Charles A. Crecelius, MD, of Saint Louis, has experienced best- and worst-case scenarios when his frail elderly patients have been admitted and discharged by local hospitalists.
Best case, he says: “My patient is admitted. I get a call. I’m told what is going on. I’m notified of meaningful changes, and at discharge, I get another call [from the hospitalist].”
But there are wide variations in hospitalist/nursing home relationships, notes Dr. Crecelius, a long-term care physician and president-elect of the American Medical Director’s Association (AMDA).
This was brought home by the case of a patient with a well-documented history of dystonic reaction to toxic lithium levels. The patient was later misdiagnosed as having tardive dyskinesia, a movement disorder. Her much-needed medication was discontinued, and the hospital transferred the patient back to the nursing home in worse condition than before.
“We wasted an entire hospitalization,” Dr. Crecelius recalls ruefully.
The above scenario underscores the importance of a thorough transfer of information when elderly patients move from facility to facility. Interaction between hospitalists and nursing home staff will become increasingly important in light of the growing frail elderly population and the Joint Commission on Accreditation of Health Care Organization’s (JCAHO) push for improved discharge communications.1
By applying a customer service model and continually upgrading transfer documentation, hospital medicine groups can “keep the level of communication where it needs to be,” says Susan S. Cumming, MD, associate medical director of Marin Hospitalist Medical Group at Marin General Hospital in Greenbrae, Calif.
Running a Risk
Dan Osterweil, MD, CMD, is familiar with the hospitalist model through his medical training in Israel during the late 1970s and early 1980s. Hospitalists there routinely handled inpatient care.
Dr. Osterweil, a clinical professor of medicine/geriatric medicine at UCLA, research associate with the UCLA Borun Center for Gerontological Research, and former medical director of the Jewish Home for the Aging in Reseda, Calif., has the opportunity to observe hospitalists deal with nursing homes in his current capacity as a consultant for managed care corporations in Southern California.
“Hospitalists have an excellent understanding of acute care management,” he says. “They do a good on-site job of dealing with immediate problems of the individual, and they’re very efficient and very responsive. But while hospitalists are providing higher competency in the management of intra-hospital care, I think that those I’ve interfaced with fall short on the transitions of care, which is so critical with the nursing home patient.”
Dr. Osterweil recalls one patient who had in place do not resuscitate (DNR) and do not intubate (DNI) orders.
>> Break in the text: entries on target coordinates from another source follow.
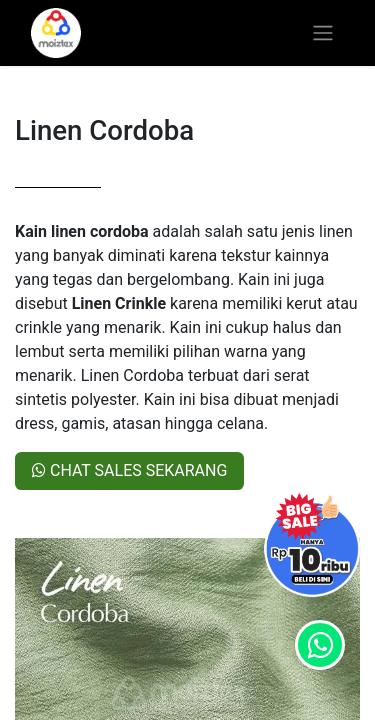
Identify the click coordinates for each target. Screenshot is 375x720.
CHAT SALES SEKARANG (129, 470)
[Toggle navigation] (323, 33)
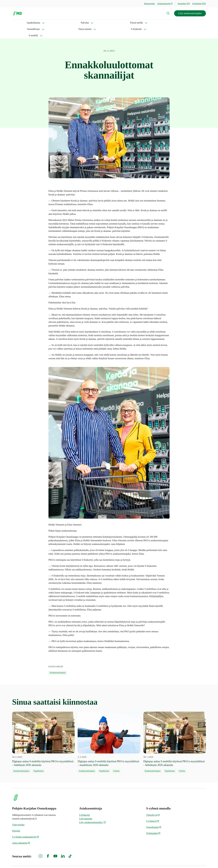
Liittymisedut (85, 806)
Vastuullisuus (80, 23)
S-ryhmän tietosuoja (173, 860)
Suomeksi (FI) (184, 3)
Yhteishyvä (153, 802)
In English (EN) (199, 3)
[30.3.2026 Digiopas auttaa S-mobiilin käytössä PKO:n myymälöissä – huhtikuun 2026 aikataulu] (43, 730)
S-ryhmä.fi (152, 808)
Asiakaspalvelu (165, 3)
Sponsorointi (149, 3)
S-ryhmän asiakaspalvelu (26, 824)
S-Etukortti (123, 23)
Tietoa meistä (102, 23)
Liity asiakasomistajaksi (190, 13)
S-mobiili (142, 23)
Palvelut (38, 23)
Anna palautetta (21, 830)
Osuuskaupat (154, 814)
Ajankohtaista (19, 23)
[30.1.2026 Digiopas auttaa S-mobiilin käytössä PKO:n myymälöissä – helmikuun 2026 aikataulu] (175, 730)
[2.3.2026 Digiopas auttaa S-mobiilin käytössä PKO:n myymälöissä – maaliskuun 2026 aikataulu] (109, 730)
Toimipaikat (153, 820)
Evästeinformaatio (197, 860)
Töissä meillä (58, 23)
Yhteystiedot (18, 812)
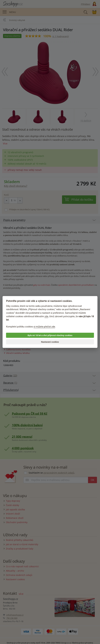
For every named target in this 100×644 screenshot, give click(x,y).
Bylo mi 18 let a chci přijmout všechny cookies (50, 335)
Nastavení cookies (50, 342)
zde (46, 316)
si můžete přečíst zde (44, 326)
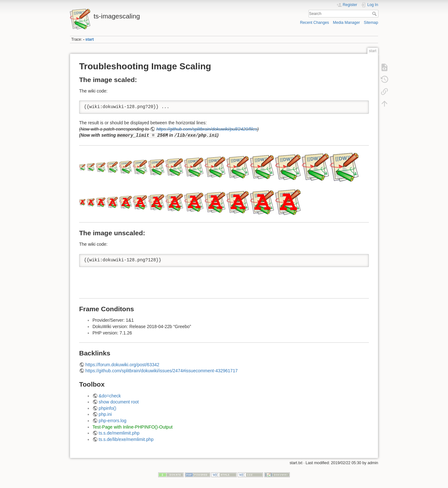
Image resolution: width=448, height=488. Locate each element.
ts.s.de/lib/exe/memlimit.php (126, 439)
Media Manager (346, 23)
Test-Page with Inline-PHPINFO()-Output (132, 427)
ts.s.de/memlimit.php (119, 433)
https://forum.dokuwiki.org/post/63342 (122, 365)
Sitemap (371, 23)
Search (375, 14)
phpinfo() (107, 408)
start (90, 39)
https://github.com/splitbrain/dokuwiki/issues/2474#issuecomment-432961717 (161, 371)
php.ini (105, 414)
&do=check (110, 396)
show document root (119, 402)
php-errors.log (112, 421)
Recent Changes (314, 23)
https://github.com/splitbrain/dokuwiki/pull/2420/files (207, 129)
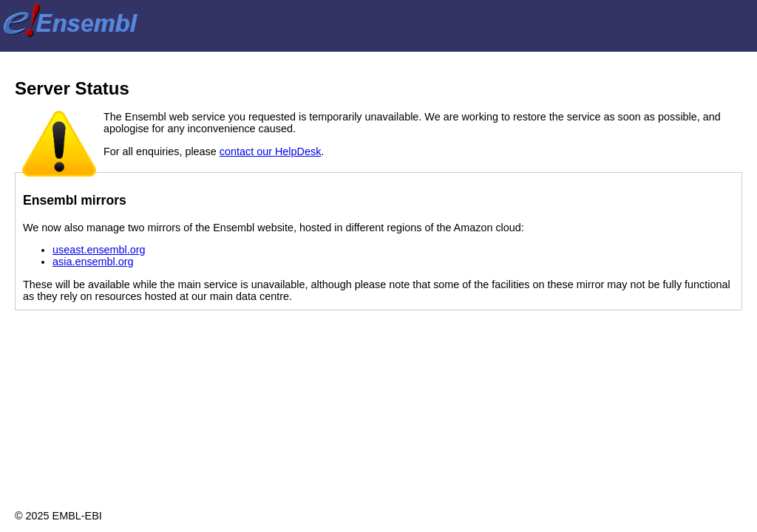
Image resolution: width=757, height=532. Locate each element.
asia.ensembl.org (93, 262)
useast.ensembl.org (99, 250)
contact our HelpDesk (271, 151)
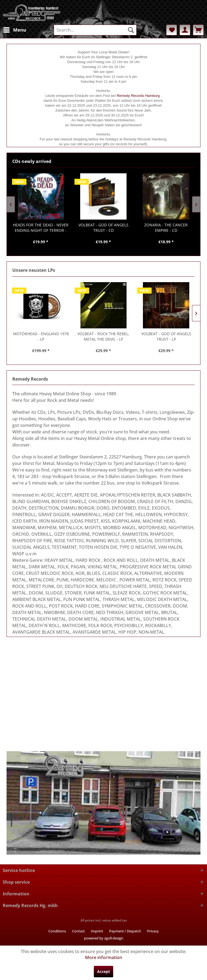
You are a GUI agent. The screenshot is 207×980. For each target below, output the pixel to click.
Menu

But when he was hospitalized, the patient was intubated. “If [the hospitalist] had asked one question of the individual or the caregiver—‘What is the goal of care?’—they would have been able to plan a much smoother transition for that person back to the facility.”
At Lower Bucks Hospital in Bristol, Pa., where long-term care physician Daniel Haimowitz, MD, CMD serves as chairman of internal medicine and chairs the utilization committee, the surrounding community of physicians has responded in a mostly positive way to a new hospitalist program.
However, Dr. Haimowitz has concerns that transitioning admissions of nursing home patients to hospitalists can hinder continuity of care.
Different hospitalists work each shift, and unless the patient has been on the hospitalist service in the past, the admitting hospitalist may know nothing about the patient—and most probably has no relationship with the patient’s family (as the primary care physician would have).